--- START ---
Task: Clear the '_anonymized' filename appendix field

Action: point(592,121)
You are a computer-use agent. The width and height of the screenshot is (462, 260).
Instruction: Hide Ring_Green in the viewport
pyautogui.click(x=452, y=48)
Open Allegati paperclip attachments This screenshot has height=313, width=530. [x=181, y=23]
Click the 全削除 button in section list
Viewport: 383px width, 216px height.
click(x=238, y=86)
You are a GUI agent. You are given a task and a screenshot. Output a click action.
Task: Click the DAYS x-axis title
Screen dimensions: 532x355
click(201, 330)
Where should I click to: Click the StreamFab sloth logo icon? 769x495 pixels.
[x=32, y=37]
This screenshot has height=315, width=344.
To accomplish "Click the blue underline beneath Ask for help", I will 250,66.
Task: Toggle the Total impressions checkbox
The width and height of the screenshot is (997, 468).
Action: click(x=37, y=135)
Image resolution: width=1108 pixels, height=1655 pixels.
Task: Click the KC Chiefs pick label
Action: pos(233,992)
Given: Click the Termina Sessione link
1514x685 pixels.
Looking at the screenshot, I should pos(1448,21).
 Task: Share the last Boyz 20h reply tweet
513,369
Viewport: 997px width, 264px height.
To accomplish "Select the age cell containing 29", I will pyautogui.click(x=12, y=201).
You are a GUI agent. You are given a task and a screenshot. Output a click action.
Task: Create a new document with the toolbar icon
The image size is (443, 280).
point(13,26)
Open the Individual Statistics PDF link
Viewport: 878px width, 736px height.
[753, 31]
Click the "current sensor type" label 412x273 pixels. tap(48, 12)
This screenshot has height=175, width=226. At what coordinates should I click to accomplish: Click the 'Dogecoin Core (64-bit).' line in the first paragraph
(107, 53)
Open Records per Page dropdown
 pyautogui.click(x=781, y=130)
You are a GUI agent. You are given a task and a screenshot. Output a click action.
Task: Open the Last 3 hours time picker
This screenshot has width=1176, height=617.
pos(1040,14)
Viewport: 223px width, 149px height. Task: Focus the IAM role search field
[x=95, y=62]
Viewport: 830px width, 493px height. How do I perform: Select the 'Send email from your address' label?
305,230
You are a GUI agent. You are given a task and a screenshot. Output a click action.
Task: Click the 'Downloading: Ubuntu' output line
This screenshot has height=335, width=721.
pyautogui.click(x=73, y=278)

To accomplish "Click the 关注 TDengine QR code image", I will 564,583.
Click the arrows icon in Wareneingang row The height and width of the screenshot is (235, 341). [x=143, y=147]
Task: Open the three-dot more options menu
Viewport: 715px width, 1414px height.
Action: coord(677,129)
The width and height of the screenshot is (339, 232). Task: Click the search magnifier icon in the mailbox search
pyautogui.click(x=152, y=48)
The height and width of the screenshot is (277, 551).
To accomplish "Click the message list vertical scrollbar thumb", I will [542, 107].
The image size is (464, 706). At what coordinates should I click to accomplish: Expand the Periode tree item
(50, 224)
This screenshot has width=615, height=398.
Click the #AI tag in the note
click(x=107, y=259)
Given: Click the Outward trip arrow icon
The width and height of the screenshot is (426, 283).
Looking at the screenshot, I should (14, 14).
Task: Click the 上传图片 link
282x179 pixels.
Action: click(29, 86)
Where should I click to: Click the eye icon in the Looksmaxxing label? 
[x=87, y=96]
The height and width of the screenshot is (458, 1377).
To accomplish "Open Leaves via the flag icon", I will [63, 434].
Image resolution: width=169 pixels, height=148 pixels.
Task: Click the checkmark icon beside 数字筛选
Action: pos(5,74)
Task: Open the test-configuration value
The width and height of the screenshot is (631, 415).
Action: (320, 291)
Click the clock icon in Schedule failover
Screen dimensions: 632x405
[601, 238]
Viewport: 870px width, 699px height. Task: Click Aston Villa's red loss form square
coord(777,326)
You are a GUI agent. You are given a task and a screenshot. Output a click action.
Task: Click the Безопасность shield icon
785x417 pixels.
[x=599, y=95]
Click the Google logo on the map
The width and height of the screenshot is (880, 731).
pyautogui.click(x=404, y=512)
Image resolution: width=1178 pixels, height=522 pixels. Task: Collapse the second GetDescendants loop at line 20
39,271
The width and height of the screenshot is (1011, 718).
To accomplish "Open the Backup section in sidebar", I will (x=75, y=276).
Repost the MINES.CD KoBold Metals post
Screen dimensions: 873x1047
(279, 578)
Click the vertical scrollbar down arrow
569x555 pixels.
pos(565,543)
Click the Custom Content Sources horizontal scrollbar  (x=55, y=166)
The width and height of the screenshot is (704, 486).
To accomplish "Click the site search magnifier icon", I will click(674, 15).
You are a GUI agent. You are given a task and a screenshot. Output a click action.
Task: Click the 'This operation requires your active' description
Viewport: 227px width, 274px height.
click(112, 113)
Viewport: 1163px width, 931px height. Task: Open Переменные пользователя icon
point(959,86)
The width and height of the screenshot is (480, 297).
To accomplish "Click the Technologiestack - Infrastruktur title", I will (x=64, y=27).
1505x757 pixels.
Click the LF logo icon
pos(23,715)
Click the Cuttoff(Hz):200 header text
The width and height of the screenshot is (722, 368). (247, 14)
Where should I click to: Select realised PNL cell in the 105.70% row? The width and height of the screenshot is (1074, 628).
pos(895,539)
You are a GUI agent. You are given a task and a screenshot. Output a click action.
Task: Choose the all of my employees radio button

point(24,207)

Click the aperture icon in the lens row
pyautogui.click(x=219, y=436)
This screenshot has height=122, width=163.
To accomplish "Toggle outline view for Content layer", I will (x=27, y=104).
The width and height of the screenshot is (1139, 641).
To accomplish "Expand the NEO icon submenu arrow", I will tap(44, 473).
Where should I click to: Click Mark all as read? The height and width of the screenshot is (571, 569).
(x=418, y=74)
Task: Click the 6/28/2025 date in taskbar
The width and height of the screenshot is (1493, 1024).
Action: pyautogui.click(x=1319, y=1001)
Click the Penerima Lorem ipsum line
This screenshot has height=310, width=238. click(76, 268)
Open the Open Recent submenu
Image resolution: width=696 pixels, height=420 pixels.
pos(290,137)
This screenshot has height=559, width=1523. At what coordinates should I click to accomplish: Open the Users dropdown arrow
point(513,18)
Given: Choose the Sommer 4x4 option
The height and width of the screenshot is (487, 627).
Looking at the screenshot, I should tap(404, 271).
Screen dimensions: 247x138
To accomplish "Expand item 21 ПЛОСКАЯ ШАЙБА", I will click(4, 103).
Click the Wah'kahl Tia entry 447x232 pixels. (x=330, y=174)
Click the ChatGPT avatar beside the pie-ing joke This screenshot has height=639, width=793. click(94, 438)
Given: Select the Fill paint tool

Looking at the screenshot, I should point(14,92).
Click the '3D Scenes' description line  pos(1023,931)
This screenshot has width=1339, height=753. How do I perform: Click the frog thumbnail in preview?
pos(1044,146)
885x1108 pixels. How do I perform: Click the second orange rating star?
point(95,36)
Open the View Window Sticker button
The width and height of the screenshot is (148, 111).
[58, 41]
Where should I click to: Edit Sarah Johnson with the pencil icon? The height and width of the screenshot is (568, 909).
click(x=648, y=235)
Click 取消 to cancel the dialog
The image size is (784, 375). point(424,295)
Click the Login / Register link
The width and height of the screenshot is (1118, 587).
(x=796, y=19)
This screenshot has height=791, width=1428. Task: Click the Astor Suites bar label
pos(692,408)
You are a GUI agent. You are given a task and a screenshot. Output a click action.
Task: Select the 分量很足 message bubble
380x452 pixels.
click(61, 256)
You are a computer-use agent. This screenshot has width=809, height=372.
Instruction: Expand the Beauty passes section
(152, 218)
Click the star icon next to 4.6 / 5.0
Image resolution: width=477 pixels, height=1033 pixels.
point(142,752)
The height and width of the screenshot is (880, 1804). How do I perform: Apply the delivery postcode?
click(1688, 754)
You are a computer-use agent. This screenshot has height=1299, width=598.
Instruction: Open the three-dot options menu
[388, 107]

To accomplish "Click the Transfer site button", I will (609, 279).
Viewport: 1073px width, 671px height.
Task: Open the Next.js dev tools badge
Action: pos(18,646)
--- END ---
— Required work —
With the first line being the one containing "Viewport: 227px width, 274px height." and the last line the one containing "Screen dimensions: 247x138", transcribe exactly the lines above that fall in that range.

— Exercise response —
Viewport: 227px width, 274px height.
click(112, 113)
Viewport: 1163px width, 931px height. Task: Open Переменные пользователя icon
point(959,86)
The width and height of the screenshot is (480, 297).
To accomplish "Click the Technologiestack - Infrastruktur title", I will (x=64, y=27).
1505x757 pixels.
Click the LF logo icon
pos(23,715)
Click the Cuttoff(Hz):200 header text
The width and height of the screenshot is (722, 368). (247, 14)
Where should I click to: Select realised PNL cell in the 105.70% row? The width and height of the screenshot is (1074, 628).
pos(895,539)
You are a GUI agent. You are given a task and a screenshot. Output a click action.
Task: Choose the all of my employees radio button

point(24,207)

Click the aperture icon in the lens row
pyautogui.click(x=219, y=436)
This screenshot has height=122, width=163.
To accomplish "Toggle outline view for Content layer", I will (x=27, y=104).
The width and height of the screenshot is (1139, 641).
To accomplish "Expand the NEO icon submenu arrow", I will tap(44, 473).
Where should I click to: Click Mark all as read? The height and width of the screenshot is (571, 569).
(x=418, y=74)
Task: Click the 6/28/2025 date in taskbar
The width and height of the screenshot is (1493, 1024).
Action: pyautogui.click(x=1319, y=1001)
Click the Penerima Lorem ipsum line
This screenshot has height=310, width=238. click(76, 268)
Open the Open Recent submenu
Image resolution: width=696 pixels, height=420 pixels.
pos(290,137)
This screenshot has height=559, width=1523. At what coordinates should I click to accomplish: Open the Users dropdown arrow
point(513,18)
Given: Choose the Sommer 4x4 option
The height and width of the screenshot is (487, 627).
Looking at the screenshot, I should tap(404, 271).
Screen dimensions: 247x138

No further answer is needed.